The answer must be every line of the records below that contains the word "Iphone", copied out.

● **DATA IN THIS EXERCISE**:
#####
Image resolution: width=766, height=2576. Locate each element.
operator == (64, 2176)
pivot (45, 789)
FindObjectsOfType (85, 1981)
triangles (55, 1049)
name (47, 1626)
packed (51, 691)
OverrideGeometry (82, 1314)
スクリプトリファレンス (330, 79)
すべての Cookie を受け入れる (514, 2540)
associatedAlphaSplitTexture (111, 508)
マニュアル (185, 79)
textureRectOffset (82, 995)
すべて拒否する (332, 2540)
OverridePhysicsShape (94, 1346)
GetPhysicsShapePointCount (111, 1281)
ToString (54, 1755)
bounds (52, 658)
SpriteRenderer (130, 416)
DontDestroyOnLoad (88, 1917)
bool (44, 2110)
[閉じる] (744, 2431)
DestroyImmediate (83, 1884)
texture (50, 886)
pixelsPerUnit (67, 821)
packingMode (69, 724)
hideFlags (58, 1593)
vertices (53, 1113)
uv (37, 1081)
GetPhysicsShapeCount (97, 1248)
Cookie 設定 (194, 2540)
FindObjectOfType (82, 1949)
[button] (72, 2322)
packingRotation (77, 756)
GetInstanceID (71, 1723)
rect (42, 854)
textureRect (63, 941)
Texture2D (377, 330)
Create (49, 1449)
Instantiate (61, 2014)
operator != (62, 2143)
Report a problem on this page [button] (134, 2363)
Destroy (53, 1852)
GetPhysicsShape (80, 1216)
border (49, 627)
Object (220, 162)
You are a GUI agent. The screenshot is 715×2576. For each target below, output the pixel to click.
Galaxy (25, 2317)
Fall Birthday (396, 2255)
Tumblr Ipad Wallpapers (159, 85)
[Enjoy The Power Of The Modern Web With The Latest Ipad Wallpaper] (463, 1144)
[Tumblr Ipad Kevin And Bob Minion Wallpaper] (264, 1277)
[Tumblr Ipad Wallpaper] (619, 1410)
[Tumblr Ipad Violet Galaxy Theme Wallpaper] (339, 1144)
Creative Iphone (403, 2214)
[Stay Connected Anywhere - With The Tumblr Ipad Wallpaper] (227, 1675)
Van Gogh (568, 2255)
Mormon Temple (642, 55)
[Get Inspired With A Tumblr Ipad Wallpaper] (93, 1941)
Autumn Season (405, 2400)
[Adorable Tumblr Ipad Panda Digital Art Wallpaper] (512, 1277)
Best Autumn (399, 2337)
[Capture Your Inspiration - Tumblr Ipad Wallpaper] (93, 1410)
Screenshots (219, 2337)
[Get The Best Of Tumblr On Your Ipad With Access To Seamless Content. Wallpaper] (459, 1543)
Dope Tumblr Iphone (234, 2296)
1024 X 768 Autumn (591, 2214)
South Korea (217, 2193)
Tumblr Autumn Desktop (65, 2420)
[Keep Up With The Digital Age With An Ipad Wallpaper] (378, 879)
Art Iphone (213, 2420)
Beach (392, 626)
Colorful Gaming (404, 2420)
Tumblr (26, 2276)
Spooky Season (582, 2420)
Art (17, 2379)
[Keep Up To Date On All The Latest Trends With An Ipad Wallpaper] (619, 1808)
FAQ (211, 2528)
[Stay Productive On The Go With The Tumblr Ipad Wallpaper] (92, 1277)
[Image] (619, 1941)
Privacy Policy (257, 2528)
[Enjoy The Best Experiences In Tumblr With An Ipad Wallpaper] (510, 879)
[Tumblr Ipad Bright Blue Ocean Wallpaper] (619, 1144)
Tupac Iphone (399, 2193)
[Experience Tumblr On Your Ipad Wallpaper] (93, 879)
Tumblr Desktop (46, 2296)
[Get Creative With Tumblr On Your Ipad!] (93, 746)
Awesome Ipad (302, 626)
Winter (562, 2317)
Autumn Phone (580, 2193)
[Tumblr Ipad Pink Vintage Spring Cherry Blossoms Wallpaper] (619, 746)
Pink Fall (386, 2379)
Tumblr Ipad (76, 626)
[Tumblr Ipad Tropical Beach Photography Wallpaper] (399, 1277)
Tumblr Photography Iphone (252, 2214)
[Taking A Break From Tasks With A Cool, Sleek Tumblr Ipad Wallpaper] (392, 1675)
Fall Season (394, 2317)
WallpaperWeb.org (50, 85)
#####
● **ANSWER TO THIS TASK**:
Creative Iphone (403, 2214)
Dope Tumblr Iphone (234, 2296)
Art Iphone (213, 2420)
Tupac Iphone (399, 2193)
Tumblr Photography Iphone (252, 2214)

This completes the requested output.